Continuing with my ongoing focus this week on taxes and spending (it is federal budget week, after all), I wanted to point out this terrific column by Ed Quillen that does a terrific job of explaining what local, state and federal tax debates are really all about:
Let's consider the imaginary Colorado town of Galena. It has 1,000 households. Each household pays $1,000 a year in municipal taxes, and the annual budget of $1 million goes for streets, parks, fire and police protection - services that presumably benefit everyone in town.
Now, suppose that 20 households in Galena manage to arrange matters so that they pay no municipal taxes. The town government can either cut the budget to $980,000, thereby reducing services that everyone there relies on, or the town can raise taxes on the remaining 980 people who haven't hustled a tax break.
In the latter case, the individual household tax goes up to $1,020.41. The extra $20.41 per household is to make up for the taxes not paid by the Favored Twenty.
Galena's mayor sees the unfairness here, and proposes to make the Favored Twenty pay their fair share. Overall tax revenues will not rise, the government will not expand, and 980 residents of Galena will see a reduction in their taxes.
But the Favored Twenty will whine that they're getting hit with a "tax increase," that they're important people who generate great amounts of economic activity, and if Galena insists on treating them in such a mean and unfair way, they'll move somewhere else.
This is exactly what happens, and as Quillen shows (and economic evidence from across the country proves), most of the threats never come true.

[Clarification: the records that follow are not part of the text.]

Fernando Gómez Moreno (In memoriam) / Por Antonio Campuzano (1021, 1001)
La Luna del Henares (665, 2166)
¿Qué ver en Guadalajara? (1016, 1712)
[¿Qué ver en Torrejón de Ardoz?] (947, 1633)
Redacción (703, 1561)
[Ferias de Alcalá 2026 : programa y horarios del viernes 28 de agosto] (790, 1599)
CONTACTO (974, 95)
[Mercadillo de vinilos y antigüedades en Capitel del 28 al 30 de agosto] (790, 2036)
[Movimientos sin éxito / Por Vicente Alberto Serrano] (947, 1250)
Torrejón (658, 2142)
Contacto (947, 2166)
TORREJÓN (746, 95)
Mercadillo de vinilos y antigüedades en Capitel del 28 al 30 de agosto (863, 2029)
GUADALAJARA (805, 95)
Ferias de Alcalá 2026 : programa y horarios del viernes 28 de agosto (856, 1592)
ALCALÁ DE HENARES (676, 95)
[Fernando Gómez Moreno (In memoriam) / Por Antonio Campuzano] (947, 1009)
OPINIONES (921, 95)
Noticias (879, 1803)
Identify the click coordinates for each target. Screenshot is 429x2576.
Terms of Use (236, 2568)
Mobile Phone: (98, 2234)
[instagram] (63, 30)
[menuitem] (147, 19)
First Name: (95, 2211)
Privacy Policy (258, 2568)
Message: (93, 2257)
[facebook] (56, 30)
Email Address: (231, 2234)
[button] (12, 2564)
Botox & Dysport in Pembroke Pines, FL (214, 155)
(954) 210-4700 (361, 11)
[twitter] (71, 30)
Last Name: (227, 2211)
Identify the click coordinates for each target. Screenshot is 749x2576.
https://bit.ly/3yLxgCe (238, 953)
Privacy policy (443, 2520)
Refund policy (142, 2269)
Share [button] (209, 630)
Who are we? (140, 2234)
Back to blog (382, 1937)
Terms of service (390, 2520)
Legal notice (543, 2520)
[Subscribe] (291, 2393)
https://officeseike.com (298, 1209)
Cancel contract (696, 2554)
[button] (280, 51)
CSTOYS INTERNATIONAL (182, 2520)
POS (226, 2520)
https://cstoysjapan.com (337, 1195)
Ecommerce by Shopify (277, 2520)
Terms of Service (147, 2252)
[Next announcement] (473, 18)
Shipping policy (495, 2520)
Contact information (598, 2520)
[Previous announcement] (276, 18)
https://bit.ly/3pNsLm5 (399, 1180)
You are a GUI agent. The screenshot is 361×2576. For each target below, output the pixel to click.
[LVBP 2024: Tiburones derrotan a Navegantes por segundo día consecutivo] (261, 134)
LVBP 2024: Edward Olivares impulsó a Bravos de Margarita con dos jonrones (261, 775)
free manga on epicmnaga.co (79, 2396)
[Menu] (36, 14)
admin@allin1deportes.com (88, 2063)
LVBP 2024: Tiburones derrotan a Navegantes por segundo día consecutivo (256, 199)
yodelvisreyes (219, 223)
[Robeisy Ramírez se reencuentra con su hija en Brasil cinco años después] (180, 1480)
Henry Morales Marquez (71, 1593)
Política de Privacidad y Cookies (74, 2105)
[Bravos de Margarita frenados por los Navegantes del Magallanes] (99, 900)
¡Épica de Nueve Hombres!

So why do politicians nonetheless kowtow to the anti-tax fervor? Because they are afraid of campaign commercials hitting them as "tax-and-spenders." And indeed, those commercials have been effective - but they have been effective in a vacuum.
Until lawmakers start making the positive case for taxes - until they start laying out the stark choices that tax debates really are all about - our politics will continue to be dominated by the anti-tax narrative, and our country will continue starting to look like Colorado Springs.